On the 70th birthday of the NHS, it was uplifting to see people across the country coming together to celebrate one of Britain’s greatest achievements. As we look to the next 70 years, however, it is also important to reflect on areas where the health service has too often failed to protect the wellbeing of some of the most vulnerable individuals in our society – particularly those who experience mental ill health.
There has been a revolution in public attitudes around mental health over the last decade. Campaigns like ‘Time to Change’ and ‘Heads Together’, along with public figures who have bravely spoken of their own personal struggles, have helped to encourage open conversations and break down the stigma that often prevents people from seeking help.
While this has been a great triumph, we are still a long way from achieving equality for mental health in the NHS. I am proud of the progress we made in some areas during my time as Care Minister, such as trebling the number of people accessing psychological therapies and publishing the first ever maximum waiting time standards for mental health.
It is also important to reflect on areas where the health service has too often failed to protect the wellbeing of some of the most vulnerable individuals in our society
But people with mental health problems still do not enjoy the same rights to access treatment, on a timely basis, as people with physical health problems. Instead of getting the right support at the right time, they are too often left waiting interminably as under-funded and under-staffed mental health services buckle under unprecedented demand for care.
A flurry of reports from the CQC has exposed the many ways in which the system is letting people down. Too many people are institutionalised in ‘locked rehabilitation wards’ – a remarkable contradiction in terms – when they should be supported to live more independent lives in their own community. There are serious concerns about the quality of care for the growing number of people detained under the Mental Health Act. And my own research has shown that the use of force in mental health units is still endemic – including the dangerous practice of face-down restraint, despite guidance I issued aimed at ending this practice.
In April, the CQC’s review of children and young people’s mental health services found that the system is “complex and disjointed” – with long waiting times and inappropriately high thresholds for treatment. Although the Government has issued a new green paper, a damning report from the Health and Education select committees concluded that the proposals could leave thousands of children without the support they need.
[People with mental health problems] are too often left waiting interminably as under-funded and under-staffed mental health services buckle under unprecedented demand for care
One of my great frustrations since leaving the Department of Health is the slow progress in implementing the ambitious Future in Mind strategy launched by the Coalition Government. This was a golden opportunity to link schools much more closely with mental health services and improve support for children before they reach crisis point. By failing to deliver this essential support, we are condemning a whole generation of young people to lives blighted by ill health and damaged prospects. It’s both morally unconscionable and economically stupid.
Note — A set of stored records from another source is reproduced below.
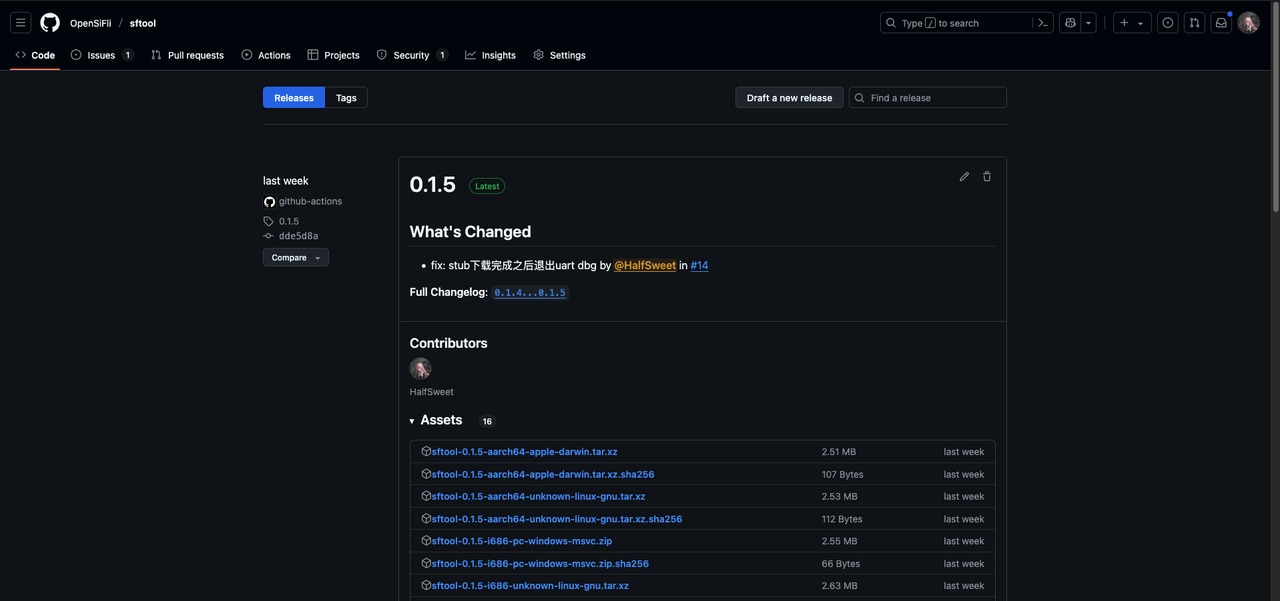The height and width of the screenshot is (601, 1280).
Task: Open the create new plus dropdown
Action: click(x=1132, y=23)
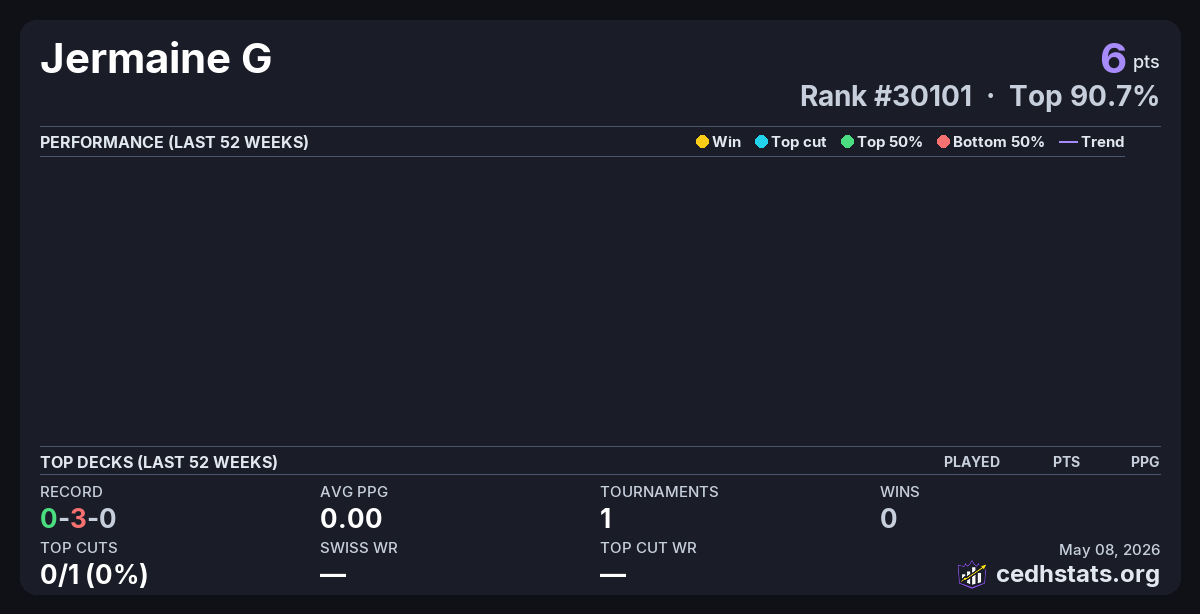Select the yellow Win legend dot
The image size is (1200, 614).
[702, 142]
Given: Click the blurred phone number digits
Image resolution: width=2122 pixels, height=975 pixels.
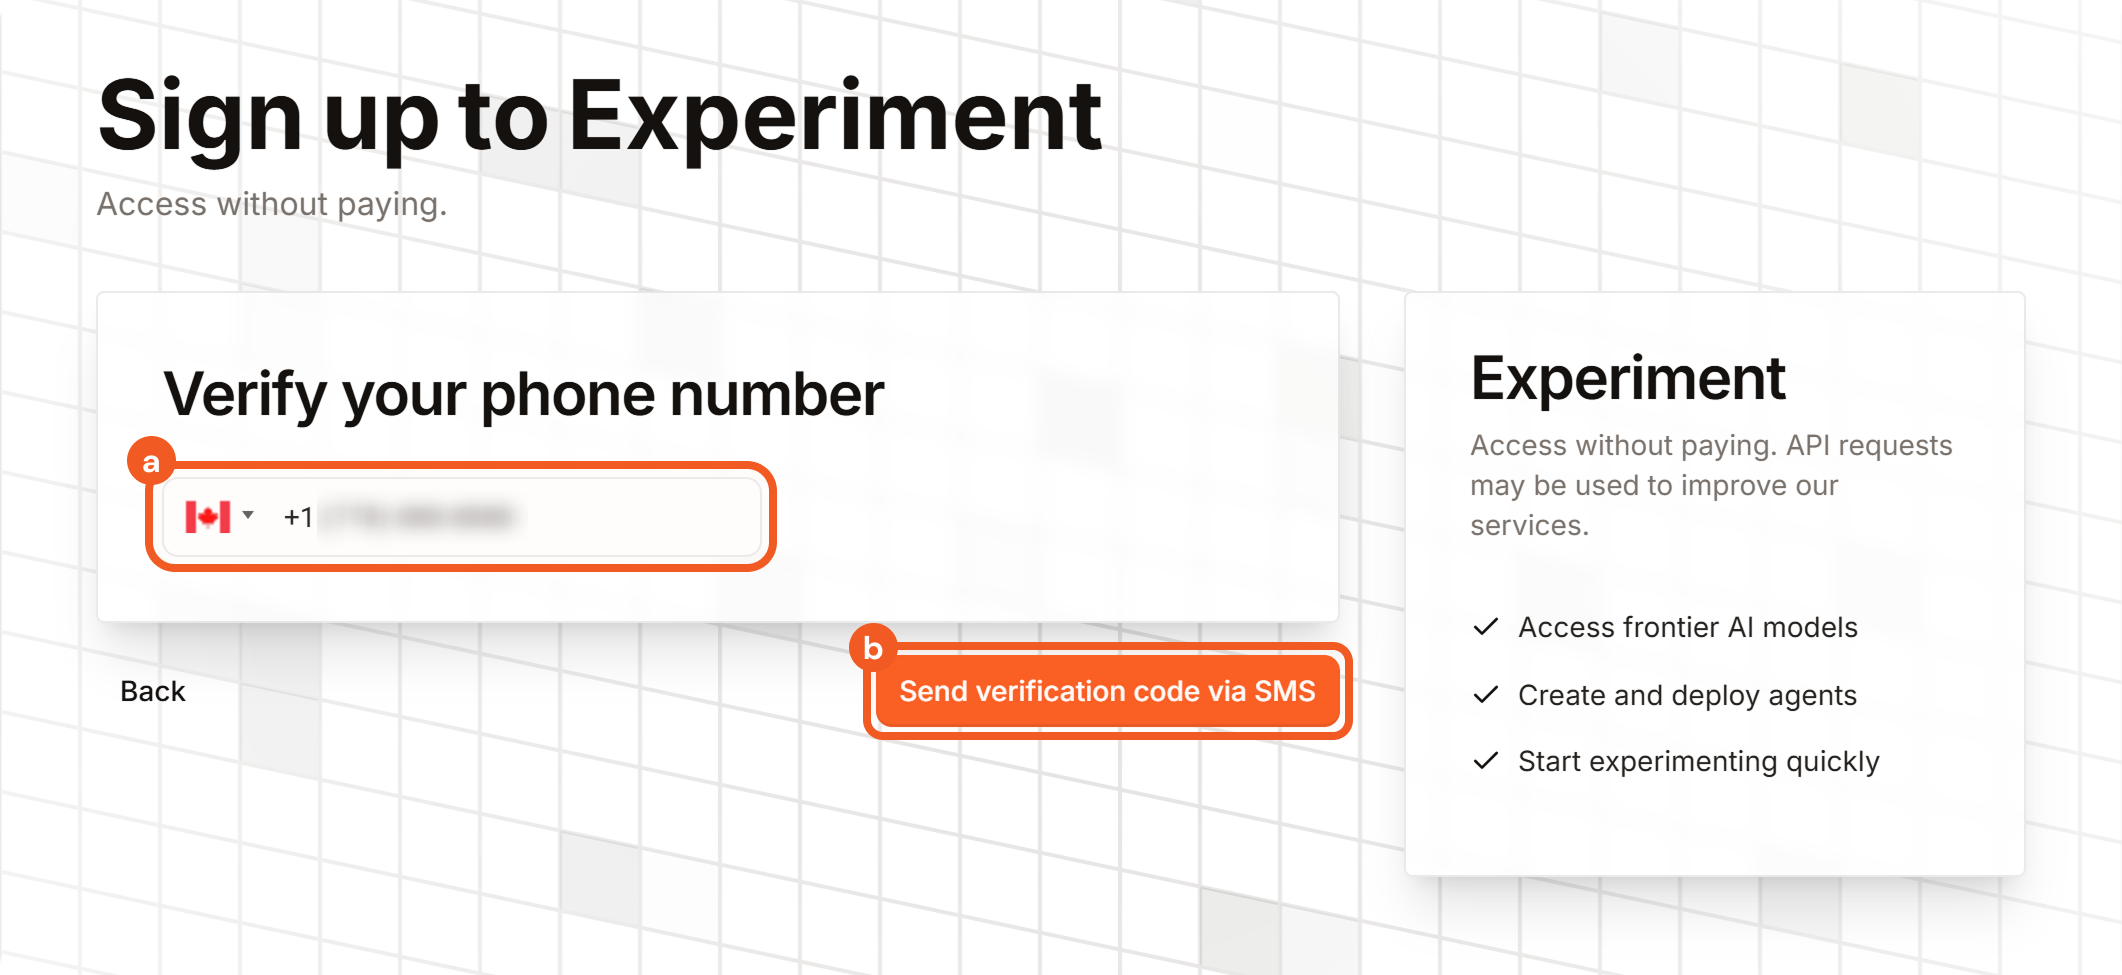Looking at the screenshot, I should click(416, 517).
The Prime Minister has promised to tackle the burning injustice of inadequate mental health care. But until the funding and workforce is in place to support this, the brutal truth is that people with mental health problems will continue to be treated as second class citizens in the NHS. Sadly, the new £20 billion funding settlement falls short of the amount experts such as The King’s Fund and The Health Foundation say will be needed.
Expanding access to evidence-based treatment – with a stronger focus on early intervention and children’s mental health – must be a priority. However, it isn’t enough to focus on treatment alone. The country is in the grip of a mental health crisis which can only be tackled by a radical cultural shift from repair to prevention. We need to look beyond the NHS to address the social determinants of mental ill health, rather than trying to cure it once it’s there.
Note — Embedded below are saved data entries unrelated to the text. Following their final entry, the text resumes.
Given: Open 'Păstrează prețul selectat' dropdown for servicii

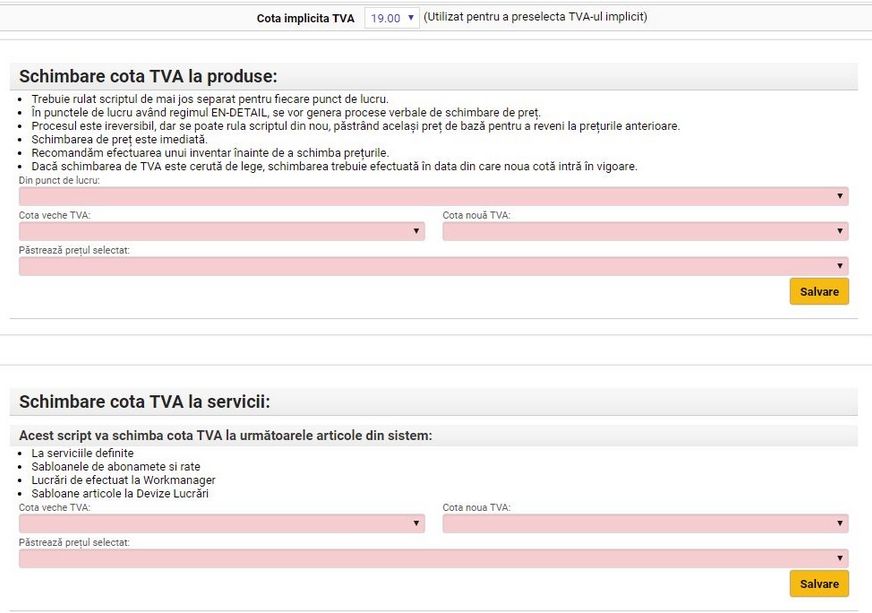Looking at the screenshot, I should 433,558.
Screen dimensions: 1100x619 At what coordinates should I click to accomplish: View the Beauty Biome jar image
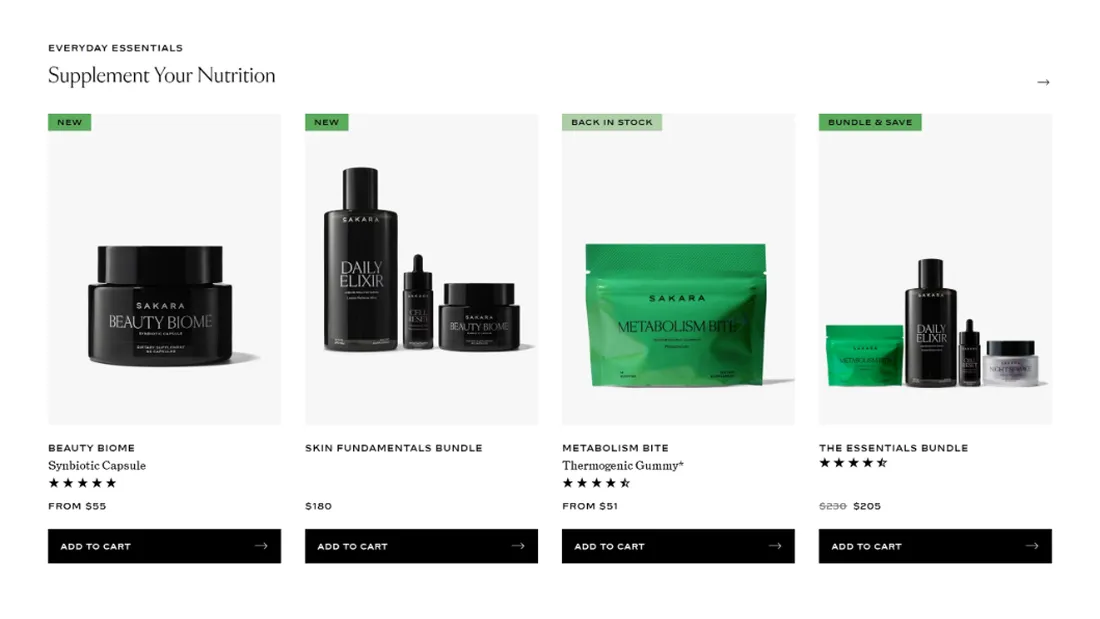(x=164, y=269)
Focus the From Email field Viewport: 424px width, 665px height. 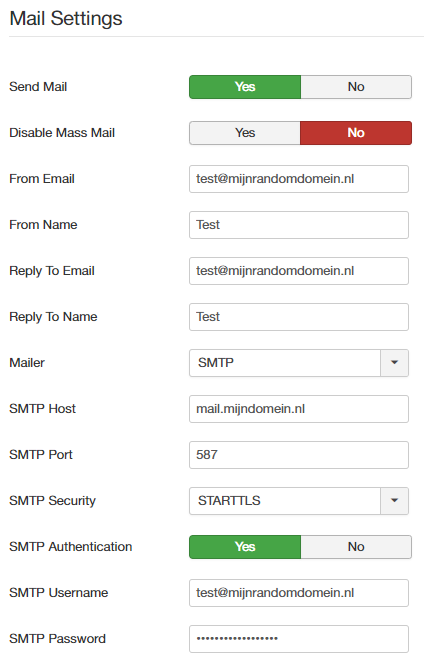tap(299, 179)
By failing to deliver this essential support, we are condemning a whole generation of young people to lives blighted by ill health and damaged prospects. It’s both morally unconscionable and economically stupid
One exciting initiative is the global network of cities focusing on long-term public mental health strategies. These aim to prevent mental illness across entire populations by looking at areas such as housing, employment, schools and the criminal justice system to ensure that there is proper support for people’s mental wellbeing.
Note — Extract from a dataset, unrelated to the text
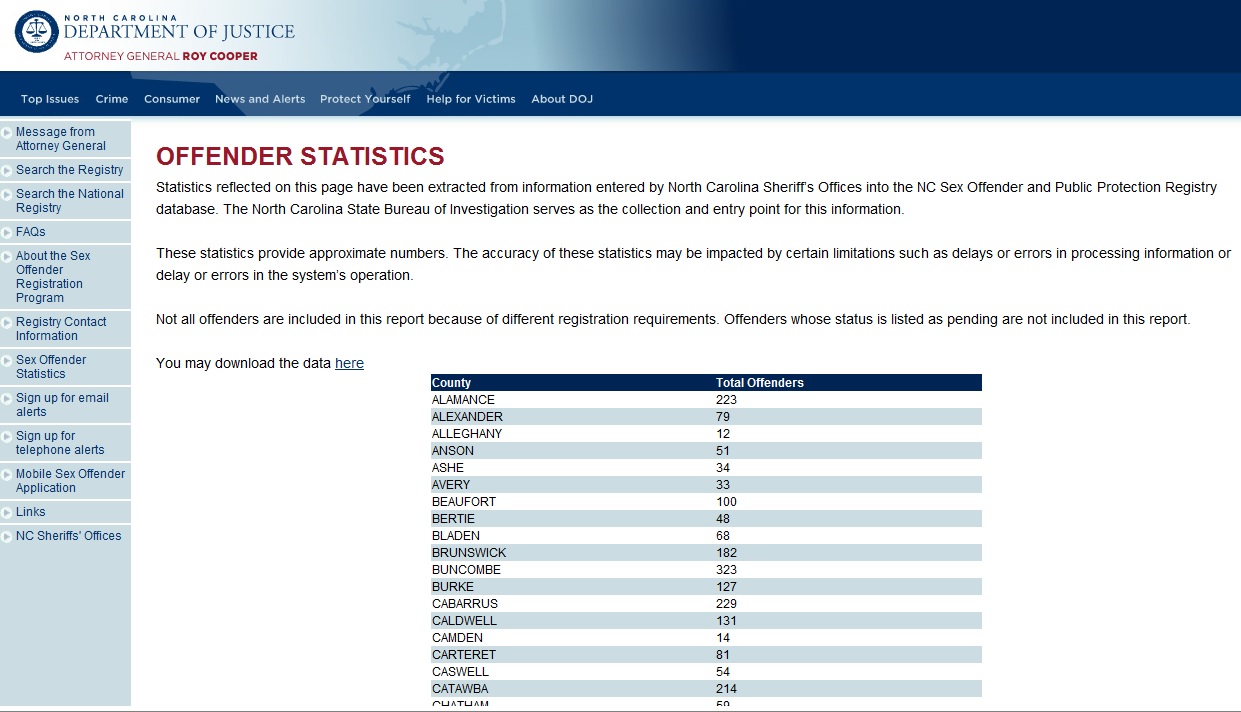Open Search the National Registry link

point(70,201)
I had these cities in mind when I chaired the West Midlands Mental Health Commission in 2016. We produced an action plan which had public mental health at its heart – including a focus on access to good housing through ‘Housing First’; getting people with mental ill health back to work using the ‘Individual Placement and Support’ model; and keeping people in work through a ‘Wellbeing Premium’ – a tax break for employers that take steps to improve the wellbeing of staff.
We need to look beyond the NHS to address the social determinants of mental ill health
If the new Health Secretary wants to secure a legacy, he should make it his mission to end the historic discrimination against mental ill health in the NHS. However, he must also make the case that the NHS cannot protect the mental health of the nation alone. Other parts of government need to play their part. If done properly, there is the potential to completely transform many thousands of lives – while it will ultimately save the state a fortune.